What's the goal, anyway? Reads vs. assembly
Several people were particularly grumpy about this whole "assembly" thing. I can only imagine this stems from having to go to too many meetings where a lot of really theoretical assembler discussion goes on, and is nonetheless treated like the central activity necessary for metagenomics. Since I work on assembly now, I enjoy those talks, but I fully understand that I am a masochist when it comes to science, and not everyone likes assembly.
Nonetheless I think people skeptical of assembly are largely wrong, at least in the overall concept. Assembly is a really important approach in metagenomics for several reasons, which Kostas Mavrommmmmmmmatis laid out the second day: scientifically speaking, assembly gives way better statistical signals for both gene finding and analysis of variation; you can also get linkage information from assembly, which is important for operon analysis. And, just as important -- from a pragmatic perspective, the reduction in data size from assembly saves both space and computation time, and assembly smooths out errors in way that not much else does.
That's not to say assembly is easy, or a panacea, but I think it's an incredibly valuable approach for all those reasons.
As for single read analysis, I am deeply skeptical of any conclusions reached from analyzing reads of length 120 or less -- that's not much signal, bub. (Note, I'm also guilty of this; check out my publication with Victoria Orphan in 2006. What can I say? I was younger and naiver.) Friends don't let friends analyze Illumina short reads. And yet, it seems to be a prevalent, perhaps even dominant, activity in metagenomics. Boo.
So: assemble, man. It's needed.
But as for goals... well, Brooklin Gore said it well when he said, "You come to understand that the purpose of a machine is ultimately not to run programs, but to solve problems." What problems do we want to solve?
There wasn't much unity in the goals of the attendees. Some people wanted whole genomes. Others wanted genes. Yet others wanted variations in those genes. Presumably most people wanted metabolic profiles of one sort or another, except for those who didn't. I think this reflects something that Guy Cochrane pointed out: sequencing is fast becoming a common feature to much of biology, and it is extremely hard to address everyone's needs in one platform. So, that makes it even more unlikely that one single approach or one single analysis platform will answer even a majority of users's needs. There's a lot of room out there, folks.
Everyone got up and gave a different set of assembly results, and it became kind of obvious that everyone optimizes their assembler for a specific set of statistics and then reports only those. Hey -- what about a standard set of benchmarks??
Well, there was a strange reluctance on the part of some Senior Scientists to invest in assembly benchmarking. As near as I could make out, this was because of a fear that assembler authors would then dive into optimizing for those benchmarks at the expense of Platonic truth. Fair 'nuff.
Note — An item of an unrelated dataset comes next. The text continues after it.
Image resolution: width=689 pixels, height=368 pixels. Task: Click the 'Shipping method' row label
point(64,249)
But I think there's gotta be a happy medium between No Benchmarks and Only Benchmarks. Right now I find it extremely difficult to figure out which assemblers are better for what purposes, and I'm pretty sure everyone else is just as confused (modulo the authors of assemblers themselves, who are generally quite positive that their assembler is the best).
Anyhoo, I'm thinking quite hard about setting up a couple of single cell and metagenomic data sets, along with assembly and evaluation pipelines, on Amazon Web Services. That should at least make it easy to run people's assemblers on the same data sets & compare the results.
Hmm, conclusion time...
The metagenomic and single cell data is already coming, thanks to our sequencing center overlords.
Generally speaking, we don't know how to handle it, either by assembly or by single read analysis. We certainly don't know how to scale all the analyses that everybody wants to do.
The data will still be coming, regardless.